Consider one big task which could be broken into hundreds of small, independently-runnable tasks. To be more specific, each small task is to send a light network request and decide upon the answer received from the server. These small tasks are not expected to take longer than a second, and involve a few servers in total.
I have in mind two approaches to implement this using the Executor framework, and I want to know which one’s better and why.
- Create a few, say 5 to 10 tasks each involving doing a bunch of send and receives.
- Create a single task (Callable or Runnable) for each send & receive and schedule all of them (hundreds) to be run by the executor.
I’m sorry if my question shows that I’m lazy to test these and see for myself what’s better (at least performance-wise). My question, while looking after an answer to this specific case, has a more general aspect. In situations like these when you want to use an executor to do all the scheduling and other stuff, is it better to create lots of small tasks or to group those into a less number of bigger tasks?
It’s hard to generalize with a question like this but in your case, I think it makes no sense to create some tasks that each do 5 to 10 things and then submit that to an executor service.
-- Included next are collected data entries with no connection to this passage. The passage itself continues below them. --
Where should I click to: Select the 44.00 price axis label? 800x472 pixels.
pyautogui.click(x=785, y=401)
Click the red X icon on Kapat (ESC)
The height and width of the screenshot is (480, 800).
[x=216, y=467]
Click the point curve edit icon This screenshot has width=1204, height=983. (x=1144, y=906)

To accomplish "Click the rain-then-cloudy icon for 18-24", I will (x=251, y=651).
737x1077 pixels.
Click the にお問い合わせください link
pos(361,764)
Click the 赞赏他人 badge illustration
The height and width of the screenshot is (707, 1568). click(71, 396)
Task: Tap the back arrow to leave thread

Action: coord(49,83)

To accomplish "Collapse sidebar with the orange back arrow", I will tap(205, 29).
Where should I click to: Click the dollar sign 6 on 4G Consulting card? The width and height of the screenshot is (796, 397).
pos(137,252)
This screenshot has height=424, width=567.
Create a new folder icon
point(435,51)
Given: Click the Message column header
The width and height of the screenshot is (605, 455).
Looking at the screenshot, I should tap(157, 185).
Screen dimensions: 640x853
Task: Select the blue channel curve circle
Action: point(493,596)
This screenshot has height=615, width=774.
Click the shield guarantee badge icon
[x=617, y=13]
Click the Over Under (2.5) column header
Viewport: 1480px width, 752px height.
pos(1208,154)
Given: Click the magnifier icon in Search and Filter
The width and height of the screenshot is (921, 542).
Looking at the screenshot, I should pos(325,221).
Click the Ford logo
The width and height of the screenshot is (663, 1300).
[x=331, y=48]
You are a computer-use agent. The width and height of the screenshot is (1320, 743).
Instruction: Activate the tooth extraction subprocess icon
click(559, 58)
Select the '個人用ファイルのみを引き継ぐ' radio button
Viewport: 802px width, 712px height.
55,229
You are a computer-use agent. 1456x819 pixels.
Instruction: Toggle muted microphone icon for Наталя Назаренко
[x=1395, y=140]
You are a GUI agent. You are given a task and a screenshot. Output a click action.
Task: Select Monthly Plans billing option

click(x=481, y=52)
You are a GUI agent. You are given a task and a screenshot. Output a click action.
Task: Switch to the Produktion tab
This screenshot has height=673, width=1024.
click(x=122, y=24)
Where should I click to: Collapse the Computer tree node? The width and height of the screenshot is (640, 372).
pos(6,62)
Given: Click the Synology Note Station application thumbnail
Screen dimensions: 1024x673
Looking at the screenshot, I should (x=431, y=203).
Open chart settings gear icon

I would submit all of the work as a bunch of individual, small tasks to the
ExecutorService. I think this would make the tasks much cleaner from an object/code perspective. They don’t have to have a collection of requests/responses and can concentrate on making one request and processing one response.One exception to this would be if you wanted to not send concurrent requests to a particular server. Then it would make sense to have a task do all of the requests/responses for a particular server and to submit a task for each server.